Last week I had the chance to visit Mexico City for the first time after the earthquake.
I was shocked. The area around my parents house looks like a war zone. In the principal avenue, that allows the access to the suburb where they live, in the length of a kilometer there are four or five closed segments because there are buildings that even standing are totally uninhabitable and represent risk of collapse.
A few blocks away is the area where the Enrique Rébsamen school fell down and the street has no access.
I went towards Coyoacán and there are complete areas of División del Norte that are blocked because of the same cause.
I drove through Calzada de Tlalpan and from Calzada del Hueso, until Taxqueña, there are lots of buildings in the same conditions; plus those buildings which collapsed during or after the earthquake.
I also saw people sleeping in camps placed next to those properties. Owners who prefer to live in the streets than searching for a new option to live.
I imagine how hard it is to let go what’s yours, of what has given you certainty, safety. It may feel like jumping into the void.
We clinch to the history because we feel safe there, for something really simple “we have survived” and the future looks uncertain.
How Can We Know If We’ll Survive?
The things we’ve been through are safe because we know them. The future is uncertain because we don’t know it. And even when we’ll probably use or resources from the past to face it, it won’t always work, then it has a latent risk factor, sometimes real; sometimes unfounded.
And then we think that “all the past time was better”, because we know it, because seeing it in retrospective it seems comfortable, safe and we feel enough.
It’s just that is a myth, a way of taking ourselves away the real opportunity to build what we want and staying in a place where we feel safe and in “known ground”.
I want to be really clear, because my view it’s not a comfort zone. Actually, I believe that zone doesn’t exist. It’s a safety zone. We, human beings, have a primary impulse to take care of our live and in places where we have survived; we believe that we have more chances to survive than in new spaces where we haven’t experience this yet.
The challenge? Stop looking backwards and start facing uncertainty.
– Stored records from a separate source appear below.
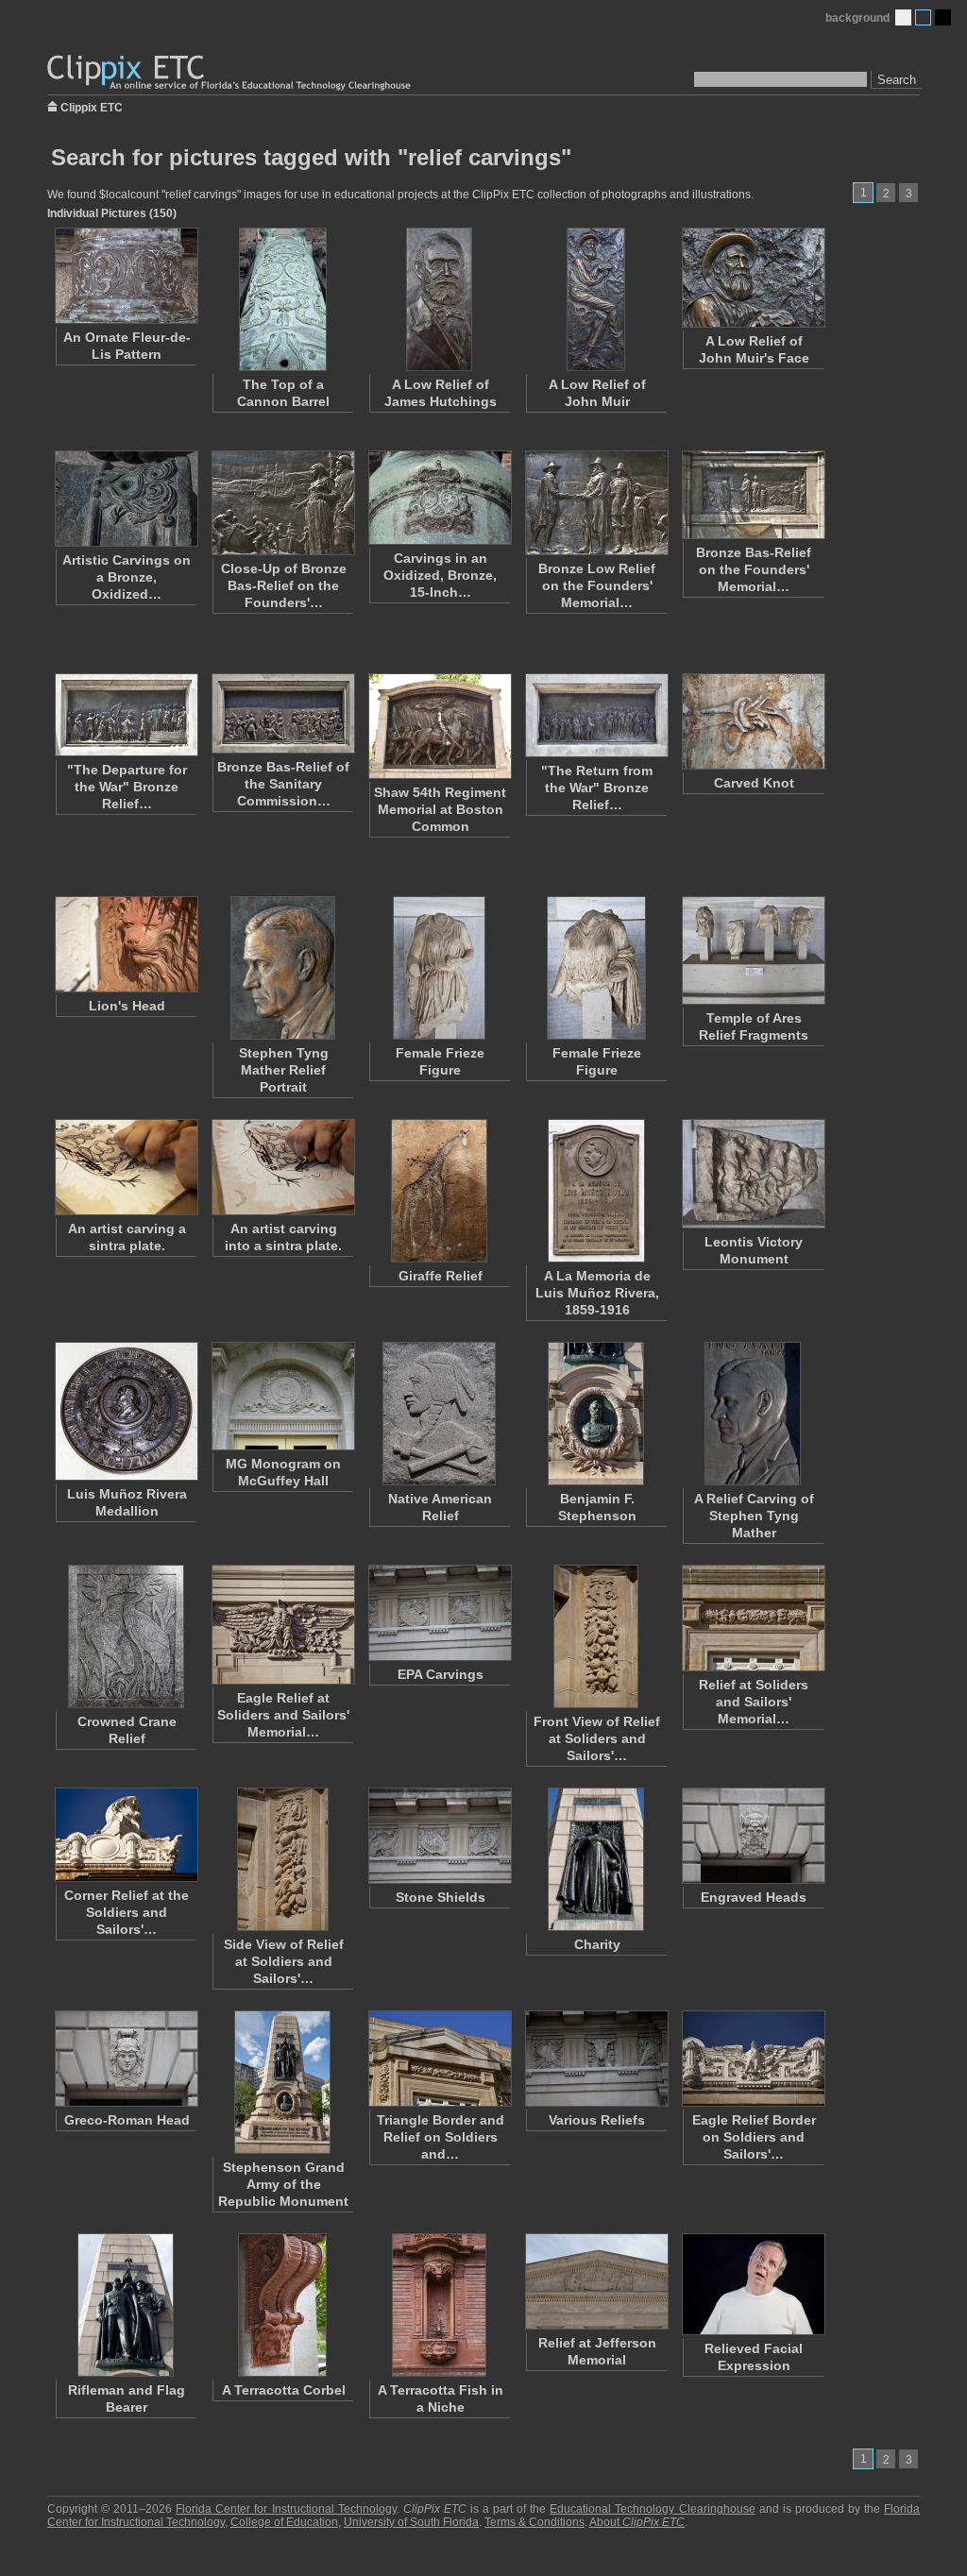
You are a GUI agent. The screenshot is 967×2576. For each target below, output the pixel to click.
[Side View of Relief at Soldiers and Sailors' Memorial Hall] (282, 1859)
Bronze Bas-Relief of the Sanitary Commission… (283, 783)
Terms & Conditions (534, 2522)
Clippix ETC (91, 106)
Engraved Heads (753, 1897)
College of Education (284, 2522)
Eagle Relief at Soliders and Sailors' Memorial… (283, 1714)
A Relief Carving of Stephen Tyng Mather (754, 1515)
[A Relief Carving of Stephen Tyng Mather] (752, 1413)
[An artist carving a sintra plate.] (125, 1167)
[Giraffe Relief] (439, 1191)
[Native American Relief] (439, 1413)
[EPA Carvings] (439, 1613)
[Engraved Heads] (752, 1836)
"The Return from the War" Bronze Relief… (597, 787)
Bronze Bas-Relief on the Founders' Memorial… (753, 569)
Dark (943, 17)
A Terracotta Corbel (284, 2390)
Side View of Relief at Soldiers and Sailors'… (284, 1961)
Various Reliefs (597, 2119)
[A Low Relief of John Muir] (596, 299)
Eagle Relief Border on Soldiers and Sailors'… (754, 2136)
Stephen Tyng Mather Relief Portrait (284, 1069)
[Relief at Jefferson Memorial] (596, 2281)
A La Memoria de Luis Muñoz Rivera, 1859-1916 (597, 1292)
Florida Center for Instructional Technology (286, 2509)
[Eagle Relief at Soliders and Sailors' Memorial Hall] (282, 1625)
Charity (597, 1944)
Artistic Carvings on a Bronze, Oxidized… (126, 577)
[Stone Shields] (439, 1836)
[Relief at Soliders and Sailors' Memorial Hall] (752, 1618)
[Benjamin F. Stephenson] (596, 1413)
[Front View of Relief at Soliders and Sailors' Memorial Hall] (596, 1636)
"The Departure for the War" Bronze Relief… (127, 786)
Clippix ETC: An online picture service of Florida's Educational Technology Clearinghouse (230, 73)
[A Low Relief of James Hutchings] (439, 299)
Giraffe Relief (441, 1275)
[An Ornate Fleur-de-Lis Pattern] (125, 276)
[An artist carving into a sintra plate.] (282, 1167)
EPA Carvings (441, 1674)
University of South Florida (411, 2522)
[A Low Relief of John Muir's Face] (752, 278)
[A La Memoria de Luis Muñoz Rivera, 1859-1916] (596, 1191)
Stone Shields (440, 1897)
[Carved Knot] (752, 721)
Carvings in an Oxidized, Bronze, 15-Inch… (440, 575)
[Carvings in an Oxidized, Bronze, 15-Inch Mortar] (439, 497)
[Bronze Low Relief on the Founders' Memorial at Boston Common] (596, 502)
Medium (923, 17)
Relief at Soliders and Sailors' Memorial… (753, 1701)
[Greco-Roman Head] (125, 2058)
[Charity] (596, 1859)
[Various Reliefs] (596, 2058)
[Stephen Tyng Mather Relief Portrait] (282, 968)
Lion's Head (127, 1005)
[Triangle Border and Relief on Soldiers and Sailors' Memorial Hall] (439, 2058)
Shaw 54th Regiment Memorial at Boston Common (440, 809)
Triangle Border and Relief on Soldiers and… (440, 2136)
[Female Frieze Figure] (439, 968)
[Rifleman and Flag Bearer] (125, 2305)
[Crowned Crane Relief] (125, 1636)
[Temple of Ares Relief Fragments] (752, 950)
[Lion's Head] (125, 944)
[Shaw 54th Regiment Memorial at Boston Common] (439, 726)
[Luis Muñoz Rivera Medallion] (125, 1411)
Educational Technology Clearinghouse (652, 2509)
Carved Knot (754, 782)
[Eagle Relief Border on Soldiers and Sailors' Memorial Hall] (752, 2058)
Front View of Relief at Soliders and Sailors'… (597, 1738)
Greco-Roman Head (127, 2119)
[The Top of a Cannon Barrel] (282, 299)
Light (903, 17)
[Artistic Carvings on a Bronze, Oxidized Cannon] (125, 498)
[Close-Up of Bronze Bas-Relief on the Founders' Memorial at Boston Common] (282, 502)
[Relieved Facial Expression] (752, 2284)
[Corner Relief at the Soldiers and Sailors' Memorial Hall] (125, 1835)
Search (896, 80)
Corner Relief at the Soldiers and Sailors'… (126, 1912)
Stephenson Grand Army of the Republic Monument (283, 2184)
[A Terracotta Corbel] (282, 2305)
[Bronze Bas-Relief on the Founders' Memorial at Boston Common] (752, 494)
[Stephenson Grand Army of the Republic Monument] (282, 2082)
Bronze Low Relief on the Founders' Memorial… (596, 585)
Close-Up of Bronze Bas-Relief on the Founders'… (284, 585)
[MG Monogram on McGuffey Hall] (282, 1396)
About (637, 2522)
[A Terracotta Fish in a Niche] (439, 2305)
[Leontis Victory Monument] (752, 1174)
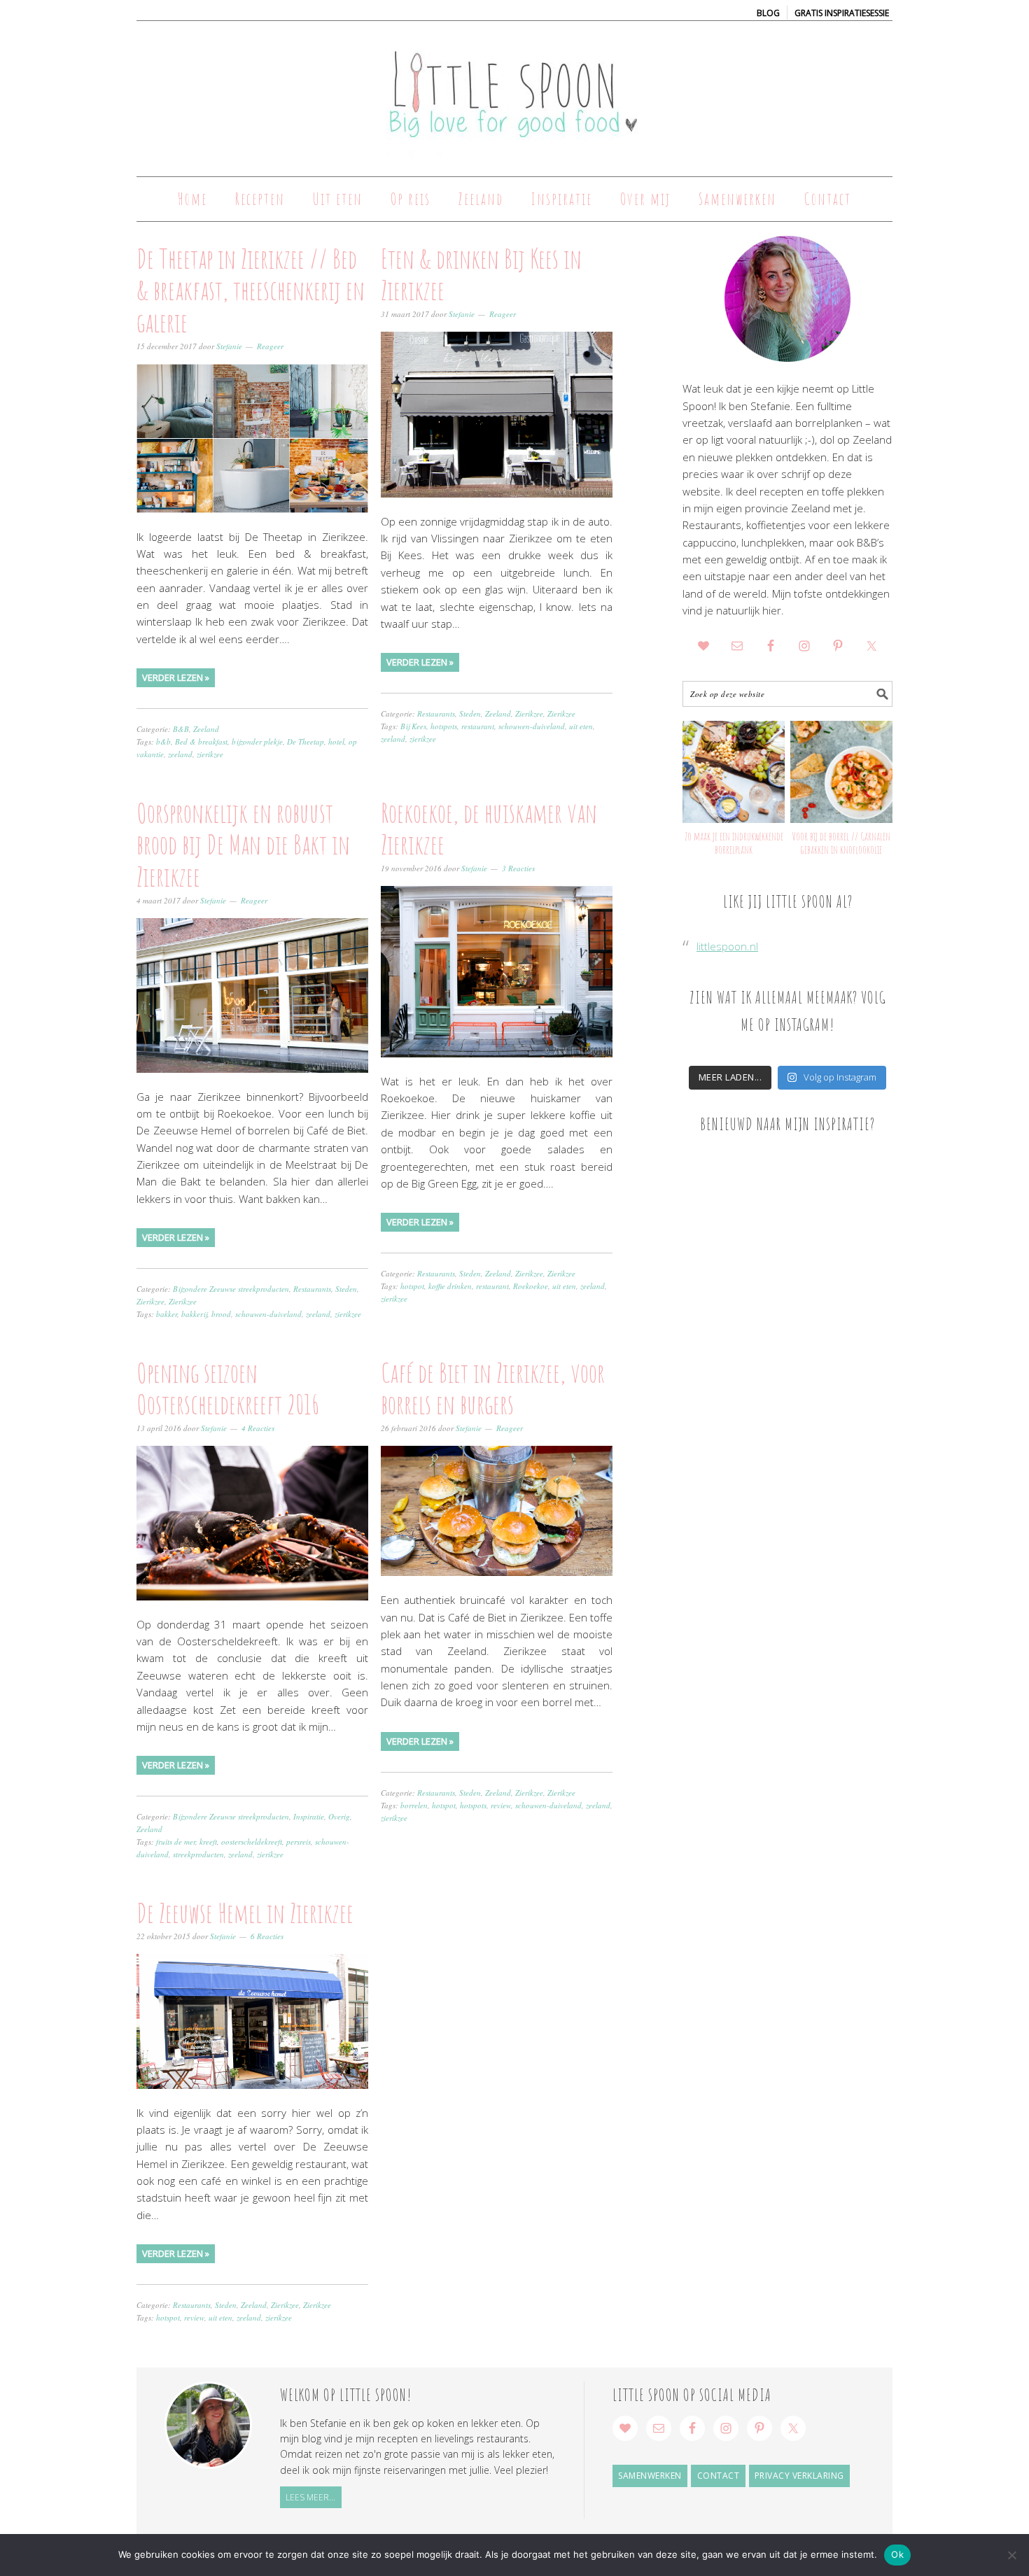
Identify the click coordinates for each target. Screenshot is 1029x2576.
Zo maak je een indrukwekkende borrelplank (734, 843)
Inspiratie (308, 1816)
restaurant (477, 726)
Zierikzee (529, 713)
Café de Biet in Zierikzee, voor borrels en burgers (493, 1388)
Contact (718, 2476)
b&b (163, 741)
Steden (470, 713)
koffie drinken (450, 1286)
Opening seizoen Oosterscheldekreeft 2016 (228, 1388)
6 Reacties (267, 1936)
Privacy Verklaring (799, 2476)
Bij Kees (413, 726)
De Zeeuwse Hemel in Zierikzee (245, 1912)
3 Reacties (518, 868)
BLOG (768, 13)
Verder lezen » (175, 677)
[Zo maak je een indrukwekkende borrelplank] (733, 772)
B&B (181, 729)
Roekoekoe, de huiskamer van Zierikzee (489, 828)
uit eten (581, 726)
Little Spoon (514, 92)
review (501, 1805)
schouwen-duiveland (531, 726)
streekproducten (198, 1854)
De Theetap (305, 741)
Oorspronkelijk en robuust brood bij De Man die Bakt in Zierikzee (243, 844)
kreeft (208, 1841)
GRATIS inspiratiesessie (841, 13)
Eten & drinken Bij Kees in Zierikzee (481, 274)
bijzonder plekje (257, 741)
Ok (897, 2554)
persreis (298, 1841)
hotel (336, 741)
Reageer (270, 346)
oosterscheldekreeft (251, 1841)
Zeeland (206, 729)
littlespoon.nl (727, 946)
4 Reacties (257, 1428)
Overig (339, 1816)
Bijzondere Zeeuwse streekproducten (231, 1288)
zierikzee (210, 754)
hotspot (412, 1286)
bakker (166, 1314)
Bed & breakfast (201, 741)
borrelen (414, 1805)
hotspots (443, 726)
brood (221, 1314)
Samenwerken (650, 2476)
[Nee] (1011, 2555)
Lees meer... (310, 2497)
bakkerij (194, 1314)
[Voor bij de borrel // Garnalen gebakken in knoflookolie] (841, 772)
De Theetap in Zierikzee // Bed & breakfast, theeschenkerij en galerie (250, 290)
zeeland (180, 754)
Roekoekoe (530, 1286)
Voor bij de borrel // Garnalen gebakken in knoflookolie (841, 843)
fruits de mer (175, 1841)
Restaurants (436, 713)
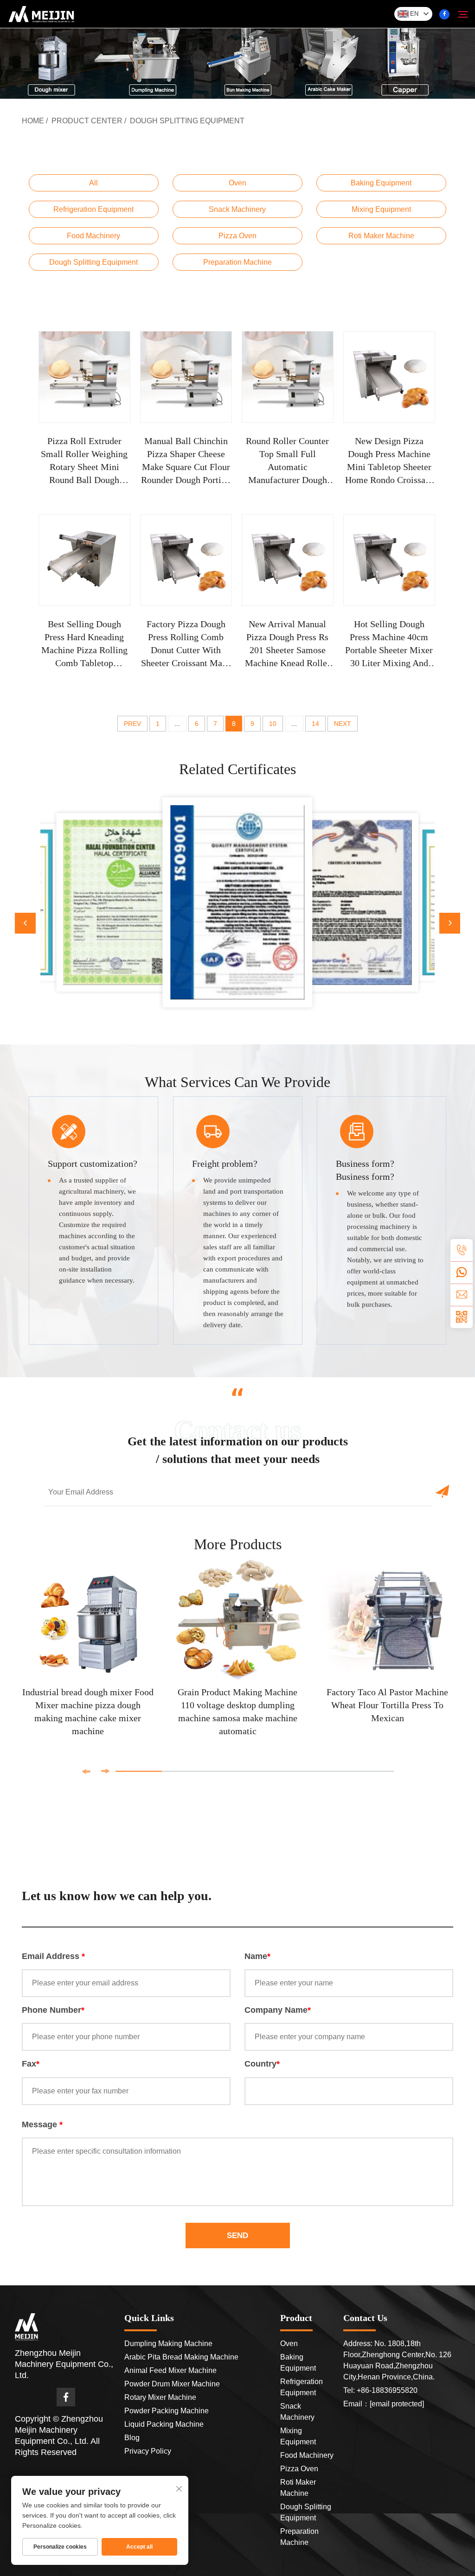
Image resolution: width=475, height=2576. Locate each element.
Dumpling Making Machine (168, 2343)
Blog (132, 2438)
Overcoming the fear of not knowing what’s coming. allowing myself to dream with what I really want, without conditioning it to my previous experience of what I have and have not accomplished.
And here comes the step that can be lived in a painful, hard way, because we need lo let go the idea (the myth) that what we’ve had is better and realizing that it’s only been safe.
Michael Blumenstein used to say that sadness is the process through which we say goodbye to what’s meaningful for us and we open new possibilities for our future.
No Room for Sadness?
In this world that has reinforced and “selled” so much “happiness” as the only lifestyle, it seems to me that sometimes we think there’s no room for sadness and then, we don’t give ourselves the space to say goodbye and close cycles.
As long as we stay within our history, we’ll never be available for the future. And no past time is better simply because it can’t be changed.
It’s in the future, as uncertain as it may seem, the only space where we have the possibility to build, to plow the land and plant new plants, new trees, a new life; specially if the last one vanished in seconds after an earthquake, a loss, a collapse, or all together.
Where and How Can We Find the Strength to Look Forward?
In our enoughness. In our absolute certainty that while we’ve been alive we have and we are capable of living in life. And as along as we have life we can make it a good life.
Where is your heart? Are you still in the history? Do you miss what’s gone? Or are you in the goodbye process? In the closure process? Starting to look forward? Or looking to the one and only space for possibilities… what’s yet to come, where every future time can be better if you choose to live it like that.